# Ch 14: Files


### Reading and Writing

A text file is a sequence of characters stored on a permanent medium like a hard drive, or flash memory. We saw how to open and read a file in Reading Word Lists. To write a file, you have to open it with mode "w" as a second parameter:


In [1]:
fout = open("output.txt", "w")

IOStream(<file output.txt>)

If the file already exists, opening it in write mode clears out the old data and starts fresh, so be careful! If the file doesn’t exist, a new one is created. The function `open` returns a file object and the function `write` puts data into the file.

In [2]:
line1 = "This here's the wattle,\n";
write(fout, line1)

24

The return value is the number of characters that were written. The file object keeps track of where it is, so if you call
write again, it adds the new data to the end of the file.

In [3]:
line2 = "the emblem of our land.\n";
write(fout, line2)

24

When you are done writing, you should close the file.

In [4]:
close(fout)

***Formatting***

The argument of write has to be a string, so if we want to put other values in a file, we have to convert them to strings. The
easiest way to do that is with string or string interpolation:

In [5]:
fout = open("output.txt", "w")
write(fout, string(150))

3

An alternative is to use the `print(ln)` family of functions.

In [6]:
camels = 42
println(fout, "I have spotted $camels camels.")

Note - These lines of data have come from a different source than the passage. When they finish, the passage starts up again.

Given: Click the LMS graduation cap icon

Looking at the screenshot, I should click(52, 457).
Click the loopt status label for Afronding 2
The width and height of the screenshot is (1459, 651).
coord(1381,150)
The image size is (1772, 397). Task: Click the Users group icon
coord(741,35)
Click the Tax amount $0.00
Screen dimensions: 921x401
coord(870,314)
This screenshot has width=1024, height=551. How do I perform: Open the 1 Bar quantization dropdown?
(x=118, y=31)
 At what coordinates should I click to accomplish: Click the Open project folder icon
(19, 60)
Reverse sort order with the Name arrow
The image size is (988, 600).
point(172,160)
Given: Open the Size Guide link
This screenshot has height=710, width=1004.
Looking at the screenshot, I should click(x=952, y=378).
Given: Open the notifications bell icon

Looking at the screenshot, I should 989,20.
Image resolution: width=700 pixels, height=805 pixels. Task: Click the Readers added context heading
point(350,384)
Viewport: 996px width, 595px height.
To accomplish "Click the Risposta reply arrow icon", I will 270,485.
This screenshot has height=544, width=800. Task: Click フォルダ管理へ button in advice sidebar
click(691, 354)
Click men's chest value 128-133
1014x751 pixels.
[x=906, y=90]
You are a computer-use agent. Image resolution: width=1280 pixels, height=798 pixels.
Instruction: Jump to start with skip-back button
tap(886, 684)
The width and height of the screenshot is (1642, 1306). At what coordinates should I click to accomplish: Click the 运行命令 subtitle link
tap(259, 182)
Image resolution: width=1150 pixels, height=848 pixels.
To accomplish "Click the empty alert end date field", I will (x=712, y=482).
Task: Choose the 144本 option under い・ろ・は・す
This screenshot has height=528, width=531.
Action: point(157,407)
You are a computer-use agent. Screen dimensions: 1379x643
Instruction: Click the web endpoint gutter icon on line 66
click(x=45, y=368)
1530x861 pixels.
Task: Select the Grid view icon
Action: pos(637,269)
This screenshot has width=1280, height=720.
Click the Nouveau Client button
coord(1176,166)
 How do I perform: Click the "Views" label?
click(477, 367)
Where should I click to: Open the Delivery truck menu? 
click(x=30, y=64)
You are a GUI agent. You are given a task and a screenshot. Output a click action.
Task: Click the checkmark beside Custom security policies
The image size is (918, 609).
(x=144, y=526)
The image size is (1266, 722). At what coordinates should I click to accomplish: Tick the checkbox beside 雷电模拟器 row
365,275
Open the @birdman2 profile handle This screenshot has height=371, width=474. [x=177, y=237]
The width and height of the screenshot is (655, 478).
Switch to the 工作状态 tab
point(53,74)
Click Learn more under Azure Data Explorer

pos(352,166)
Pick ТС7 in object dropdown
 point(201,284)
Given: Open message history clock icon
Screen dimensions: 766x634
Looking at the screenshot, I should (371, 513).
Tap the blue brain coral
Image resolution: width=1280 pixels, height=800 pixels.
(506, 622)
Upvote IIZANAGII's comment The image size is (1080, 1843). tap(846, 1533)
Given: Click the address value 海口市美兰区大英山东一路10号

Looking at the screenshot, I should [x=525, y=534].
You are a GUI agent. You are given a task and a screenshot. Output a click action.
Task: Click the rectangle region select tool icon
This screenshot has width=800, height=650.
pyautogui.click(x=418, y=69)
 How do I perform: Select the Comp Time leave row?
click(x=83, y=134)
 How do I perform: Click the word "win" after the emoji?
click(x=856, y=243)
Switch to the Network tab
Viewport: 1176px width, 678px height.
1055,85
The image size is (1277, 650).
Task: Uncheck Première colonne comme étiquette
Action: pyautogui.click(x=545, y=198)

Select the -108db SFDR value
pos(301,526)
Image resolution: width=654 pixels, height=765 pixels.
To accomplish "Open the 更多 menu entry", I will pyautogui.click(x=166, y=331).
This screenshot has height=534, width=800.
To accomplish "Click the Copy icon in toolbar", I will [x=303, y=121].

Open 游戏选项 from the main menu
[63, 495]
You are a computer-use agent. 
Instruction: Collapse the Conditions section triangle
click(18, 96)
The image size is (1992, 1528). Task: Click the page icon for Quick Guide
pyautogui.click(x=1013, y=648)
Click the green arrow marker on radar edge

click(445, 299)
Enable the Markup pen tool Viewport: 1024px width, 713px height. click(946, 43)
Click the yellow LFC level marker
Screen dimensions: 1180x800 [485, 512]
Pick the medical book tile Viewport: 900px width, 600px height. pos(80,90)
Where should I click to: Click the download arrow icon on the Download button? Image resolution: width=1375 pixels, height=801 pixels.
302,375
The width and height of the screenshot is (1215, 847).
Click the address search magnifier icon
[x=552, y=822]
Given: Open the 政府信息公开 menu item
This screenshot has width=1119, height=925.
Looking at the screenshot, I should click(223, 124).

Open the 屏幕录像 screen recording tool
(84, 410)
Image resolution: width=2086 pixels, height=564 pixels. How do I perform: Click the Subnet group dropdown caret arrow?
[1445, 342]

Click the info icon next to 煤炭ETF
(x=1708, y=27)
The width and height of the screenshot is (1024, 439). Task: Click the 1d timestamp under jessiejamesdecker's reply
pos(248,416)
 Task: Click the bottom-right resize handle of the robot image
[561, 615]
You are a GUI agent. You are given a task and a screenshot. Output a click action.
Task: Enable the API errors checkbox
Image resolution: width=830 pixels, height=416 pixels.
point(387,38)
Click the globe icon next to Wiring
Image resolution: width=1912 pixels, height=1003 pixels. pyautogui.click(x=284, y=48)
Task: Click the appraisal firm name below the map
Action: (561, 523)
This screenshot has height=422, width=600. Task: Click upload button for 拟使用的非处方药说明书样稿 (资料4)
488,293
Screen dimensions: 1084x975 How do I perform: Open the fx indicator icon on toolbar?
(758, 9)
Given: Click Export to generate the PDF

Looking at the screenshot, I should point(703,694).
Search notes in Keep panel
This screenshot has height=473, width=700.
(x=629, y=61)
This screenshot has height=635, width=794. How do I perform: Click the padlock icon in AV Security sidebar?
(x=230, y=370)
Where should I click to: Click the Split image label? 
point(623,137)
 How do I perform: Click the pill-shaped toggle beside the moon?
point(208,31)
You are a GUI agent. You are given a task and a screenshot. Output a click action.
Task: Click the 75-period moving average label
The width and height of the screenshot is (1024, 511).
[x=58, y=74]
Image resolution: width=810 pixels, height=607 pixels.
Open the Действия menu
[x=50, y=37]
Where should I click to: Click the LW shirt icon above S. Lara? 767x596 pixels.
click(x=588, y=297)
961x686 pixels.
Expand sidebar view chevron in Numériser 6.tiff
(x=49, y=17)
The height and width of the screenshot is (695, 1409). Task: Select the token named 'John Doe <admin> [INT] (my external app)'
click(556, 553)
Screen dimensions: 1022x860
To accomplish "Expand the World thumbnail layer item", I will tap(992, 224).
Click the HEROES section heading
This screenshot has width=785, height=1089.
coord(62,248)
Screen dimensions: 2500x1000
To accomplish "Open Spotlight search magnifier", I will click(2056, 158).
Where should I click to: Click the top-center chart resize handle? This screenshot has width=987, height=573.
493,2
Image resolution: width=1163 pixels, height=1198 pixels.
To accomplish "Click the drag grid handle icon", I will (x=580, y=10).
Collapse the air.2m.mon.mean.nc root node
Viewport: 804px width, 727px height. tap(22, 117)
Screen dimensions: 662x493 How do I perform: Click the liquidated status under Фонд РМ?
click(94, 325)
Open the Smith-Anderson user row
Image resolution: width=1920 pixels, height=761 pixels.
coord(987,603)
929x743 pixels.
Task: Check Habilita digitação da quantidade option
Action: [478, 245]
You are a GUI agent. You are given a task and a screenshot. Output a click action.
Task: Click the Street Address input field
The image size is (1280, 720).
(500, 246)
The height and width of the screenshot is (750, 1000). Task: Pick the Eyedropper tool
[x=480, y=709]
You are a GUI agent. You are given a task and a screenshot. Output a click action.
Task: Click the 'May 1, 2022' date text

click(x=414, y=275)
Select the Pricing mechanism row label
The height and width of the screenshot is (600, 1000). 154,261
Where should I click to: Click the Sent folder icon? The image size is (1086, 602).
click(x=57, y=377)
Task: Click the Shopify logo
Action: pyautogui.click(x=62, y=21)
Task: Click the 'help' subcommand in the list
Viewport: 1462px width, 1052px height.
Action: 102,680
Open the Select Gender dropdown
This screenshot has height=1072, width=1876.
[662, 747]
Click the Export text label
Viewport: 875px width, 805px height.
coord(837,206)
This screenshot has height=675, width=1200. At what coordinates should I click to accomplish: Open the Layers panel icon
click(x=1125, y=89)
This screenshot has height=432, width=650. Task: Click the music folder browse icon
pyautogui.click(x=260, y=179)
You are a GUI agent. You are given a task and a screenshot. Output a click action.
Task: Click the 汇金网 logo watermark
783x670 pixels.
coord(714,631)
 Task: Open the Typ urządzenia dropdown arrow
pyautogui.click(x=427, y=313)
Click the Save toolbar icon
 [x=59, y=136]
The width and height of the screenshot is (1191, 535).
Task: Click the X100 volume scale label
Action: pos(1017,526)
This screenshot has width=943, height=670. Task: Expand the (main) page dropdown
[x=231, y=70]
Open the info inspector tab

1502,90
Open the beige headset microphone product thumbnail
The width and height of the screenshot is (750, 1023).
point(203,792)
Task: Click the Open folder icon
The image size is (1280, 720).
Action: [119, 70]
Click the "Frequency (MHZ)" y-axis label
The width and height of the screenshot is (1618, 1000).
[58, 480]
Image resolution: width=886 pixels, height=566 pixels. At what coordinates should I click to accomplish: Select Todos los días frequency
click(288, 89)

A more powerful alternative is the @printf macro that prints using a C style format specification
string, which you can read about at https://docs.julialang.org/en/v1/stdlib/Printf/

In [7]:
close(fout)

### Filenames and Paths

Files are organized into directories (also called “folders”). Every running program has a “current directory”, which is the default directory for most operations. For example, when you open a file for reading, Julia looks for it in the current directory. 

The function `pwd` returns the name of the current directory:

In [8]:
cwd = pwd()

"C:\\users\\st\\OneDrive\\STJuliaLessons"

`cwd` stands for “current working directory”.  A string like "/home/ben" that identifies a file or directory is called a path.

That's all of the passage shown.